EXTRACTED ENTRIES:
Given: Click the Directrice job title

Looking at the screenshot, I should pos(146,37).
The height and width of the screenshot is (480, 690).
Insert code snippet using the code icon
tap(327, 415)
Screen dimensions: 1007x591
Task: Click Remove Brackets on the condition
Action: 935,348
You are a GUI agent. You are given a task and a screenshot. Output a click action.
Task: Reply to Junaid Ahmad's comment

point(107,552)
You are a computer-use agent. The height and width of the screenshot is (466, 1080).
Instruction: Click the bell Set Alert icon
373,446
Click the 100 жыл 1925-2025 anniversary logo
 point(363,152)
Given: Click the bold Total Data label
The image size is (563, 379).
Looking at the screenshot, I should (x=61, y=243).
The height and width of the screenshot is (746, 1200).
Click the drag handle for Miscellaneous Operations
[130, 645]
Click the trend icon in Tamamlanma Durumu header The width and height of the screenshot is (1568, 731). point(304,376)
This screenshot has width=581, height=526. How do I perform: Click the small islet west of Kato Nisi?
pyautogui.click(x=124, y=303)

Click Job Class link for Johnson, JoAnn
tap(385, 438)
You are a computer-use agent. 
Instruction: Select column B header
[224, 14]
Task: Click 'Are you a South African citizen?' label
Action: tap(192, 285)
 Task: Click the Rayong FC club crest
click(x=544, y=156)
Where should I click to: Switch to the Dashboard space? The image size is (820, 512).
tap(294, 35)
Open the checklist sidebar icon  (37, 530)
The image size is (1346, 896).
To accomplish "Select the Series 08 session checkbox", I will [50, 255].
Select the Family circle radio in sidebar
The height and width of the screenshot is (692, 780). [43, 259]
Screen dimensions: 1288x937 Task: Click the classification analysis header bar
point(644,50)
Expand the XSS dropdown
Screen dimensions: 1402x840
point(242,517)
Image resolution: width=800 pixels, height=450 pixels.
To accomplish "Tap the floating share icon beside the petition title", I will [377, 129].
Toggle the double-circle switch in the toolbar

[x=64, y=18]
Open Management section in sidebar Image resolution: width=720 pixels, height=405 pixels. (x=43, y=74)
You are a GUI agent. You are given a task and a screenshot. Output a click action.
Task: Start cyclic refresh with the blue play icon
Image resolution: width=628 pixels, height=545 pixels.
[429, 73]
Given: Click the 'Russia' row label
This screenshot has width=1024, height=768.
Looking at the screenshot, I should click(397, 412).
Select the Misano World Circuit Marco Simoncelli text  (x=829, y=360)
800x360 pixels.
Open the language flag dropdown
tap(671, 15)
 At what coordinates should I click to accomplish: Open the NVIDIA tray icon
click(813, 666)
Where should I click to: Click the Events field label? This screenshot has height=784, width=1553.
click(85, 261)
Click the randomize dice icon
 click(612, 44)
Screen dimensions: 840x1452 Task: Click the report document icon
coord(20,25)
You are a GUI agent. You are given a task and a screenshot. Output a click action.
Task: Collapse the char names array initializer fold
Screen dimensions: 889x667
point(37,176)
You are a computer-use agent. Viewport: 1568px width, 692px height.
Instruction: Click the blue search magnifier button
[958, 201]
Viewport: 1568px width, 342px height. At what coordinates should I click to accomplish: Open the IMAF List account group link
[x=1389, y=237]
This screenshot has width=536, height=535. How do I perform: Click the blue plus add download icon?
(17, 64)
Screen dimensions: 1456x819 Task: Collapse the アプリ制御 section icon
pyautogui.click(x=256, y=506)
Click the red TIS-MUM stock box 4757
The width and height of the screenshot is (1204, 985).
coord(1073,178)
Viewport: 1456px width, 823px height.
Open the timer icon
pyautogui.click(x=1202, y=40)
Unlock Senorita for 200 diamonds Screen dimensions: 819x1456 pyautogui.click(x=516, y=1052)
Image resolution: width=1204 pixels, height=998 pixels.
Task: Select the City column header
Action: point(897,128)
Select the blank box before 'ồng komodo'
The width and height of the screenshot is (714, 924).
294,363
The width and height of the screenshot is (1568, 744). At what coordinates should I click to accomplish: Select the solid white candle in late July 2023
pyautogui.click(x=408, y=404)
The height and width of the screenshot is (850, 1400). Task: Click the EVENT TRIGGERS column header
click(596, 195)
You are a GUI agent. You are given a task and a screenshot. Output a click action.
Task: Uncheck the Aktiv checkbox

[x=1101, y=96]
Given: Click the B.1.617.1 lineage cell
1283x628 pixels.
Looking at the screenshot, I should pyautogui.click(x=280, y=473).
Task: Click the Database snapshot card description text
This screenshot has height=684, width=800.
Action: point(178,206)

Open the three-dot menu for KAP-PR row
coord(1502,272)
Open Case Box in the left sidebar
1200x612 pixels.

ASSIGNED TASK:
Exactly as written, return every line of the material.

ANSWER FOR THIS EXERCISE:
Given: Click the Directrice job title

Looking at the screenshot, I should pos(146,37).
The height and width of the screenshot is (480, 690).
Insert code snippet using the code icon
tap(327, 415)
Screen dimensions: 1007x591
Task: Click Remove Brackets on the condition
Action: 935,348
You are a GUI agent. You are given a task and a screenshot. Output a click action.
Task: Reply to Junaid Ahmad's comment

point(107,552)
You are a computer-use agent. The height and width of the screenshot is (466, 1080).
Instruction: Click the bell Set Alert icon
373,446
Click the 100 жыл 1925-2025 anniversary logo
 point(363,152)
Given: Click the bold Total Data label
The image size is (563, 379).
Looking at the screenshot, I should (x=61, y=243).
The height and width of the screenshot is (746, 1200).
Click the drag handle for Miscellaneous Operations
[130, 645]
Click the trend icon in Tamamlanma Durumu header The width and height of the screenshot is (1568, 731). point(304,376)
This screenshot has width=581, height=526. How do I perform: Click the small islet west of Kato Nisi?
pyautogui.click(x=124, y=303)

Click Job Class link for Johnson, JoAnn
tap(385, 438)
You are a computer-use agent. 
Instruction: Select column B header
[224, 14]
Task: Click 'Are you a South African citizen?' label
Action: tap(192, 285)
 Task: Click the Rayong FC club crest
click(x=544, y=156)
Where should I click to: Switch to the Dashboard space? The image size is (820, 512).
tap(294, 35)
Open the checklist sidebar icon  (37, 530)
The image size is (1346, 896).
To accomplish "Select the Series 08 session checkbox", I will [50, 255].
Select the Family circle radio in sidebar
The height and width of the screenshot is (692, 780). [43, 259]
Screen dimensions: 1288x937 Task: Click the classification analysis header bar
point(644,50)
Expand the XSS dropdown
Screen dimensions: 1402x840
point(242,517)
Image resolution: width=800 pixels, height=450 pixels.
To accomplish "Tap the floating share icon beside the petition title", I will [377, 129].
Toggle the double-circle switch in the toolbar

[x=64, y=18]
Open Management section in sidebar Image resolution: width=720 pixels, height=405 pixels. (x=43, y=74)
You are a GUI agent. You are given a task and a screenshot. Output a click action.
Task: Start cyclic refresh with the blue play icon
Image resolution: width=628 pixels, height=545 pixels.
[429, 73]
Given: Click the 'Russia' row label
This screenshot has width=1024, height=768.
Looking at the screenshot, I should click(397, 412).
Select the Misano World Circuit Marco Simoncelli text  (x=829, y=360)
800x360 pixels.
Open the language flag dropdown
tap(671, 15)
 At what coordinates should I click to accomplish: Open the NVIDIA tray icon
click(813, 666)
Where should I click to: Click the Events field label? This screenshot has height=784, width=1553.
click(85, 261)
Click the randomize dice icon
 click(612, 44)
Screen dimensions: 840x1452 Task: Click the report document icon
coord(20,25)
You are a GUI agent. You are given a task and a screenshot. Output a click action.
Task: Collapse the char names array initializer fold
Screen dimensions: 889x667
point(37,176)
You are a computer-use agent. Viewport: 1568px width, 692px height.
Instruction: Click the blue search magnifier button
[958, 201]
Viewport: 1568px width, 342px height. At what coordinates should I click to accomplish: Open the IMAF List account group link
[x=1389, y=237]
This screenshot has width=536, height=535. How do I perform: Click the blue plus add download icon?
(17, 64)
Screen dimensions: 1456x819 Task: Collapse the アプリ制御 section icon
pyautogui.click(x=256, y=506)
Click the red TIS-MUM stock box 4757
The width and height of the screenshot is (1204, 985).
coord(1073,178)
Viewport: 1456px width, 823px height.
Open the timer icon
pyautogui.click(x=1202, y=40)
Unlock Senorita for 200 diamonds Screen dimensions: 819x1456 pyautogui.click(x=516, y=1052)
Image resolution: width=1204 pixels, height=998 pixels.
Task: Select the City column header
Action: point(897,128)
Select the blank box before 'ồng komodo'
The width and height of the screenshot is (714, 924).
294,363
The width and height of the screenshot is (1568, 744). At what coordinates should I click to accomplish: Select the solid white candle in late July 2023
pyautogui.click(x=408, y=404)
The height and width of the screenshot is (850, 1400). Task: Click the EVENT TRIGGERS column header
click(596, 195)
You are a GUI agent. You are given a task and a screenshot. Output a click action.
Task: Uncheck the Aktiv checkbox

[x=1101, y=96]
Given: Click the B.1.617.1 lineage cell
1283x628 pixels.
Looking at the screenshot, I should pyautogui.click(x=280, y=473).
Task: Click the Database snapshot card description text
This screenshot has height=684, width=800.
Action: point(178,206)

Open the three-dot menu for KAP-PR row
coord(1502,272)
Open Case Box in the left sidebar
1200x612 pixels.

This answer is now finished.